You can find three species of yucca growing wild in Missouri. Spanish bayonet was introduced from the Southwest and has escaped from cultivation, but our two yuccas, both called soapweeds, are native.
Spanish bayonet, or Adam’s needle (Yucca smalliana; formerly Y. filamentosa or Y. flaccida), has stout, scaly flower stalks topped by a panicle of many flowers, arising above a large basal cluster of stout, sharp-pointed, leathery leaves. The flowers are cuplike, with 3 sepals and 3 petals, 2 inches across, and creamy white. Blooms May–July.

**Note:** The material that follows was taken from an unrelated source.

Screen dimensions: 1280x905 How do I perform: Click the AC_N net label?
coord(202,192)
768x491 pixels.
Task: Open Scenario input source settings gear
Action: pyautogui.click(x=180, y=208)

Leaves are basal, stiff, narrow, sharply pointed, to 2½ feet long, often with fibrous edges. Fruit is a large, papery capsule with hundreds of flat, black seeds.
Soapweed (Yucca glauca) is a native that, in Missouri, is found only in the northwestern corner of the state (Holt and Atchison counties). The base of the flowering portion of the flower clusters is not raised above the leaves, and the leaves are spine-tipped.
Another soapweed, Y. arkansana, is a native that in our state is found only in the southern portion of Missouri’s Ozarks, along the Arkansas border. It is similar to Y. glauca, but it has softer leaves that are not spine-tipped.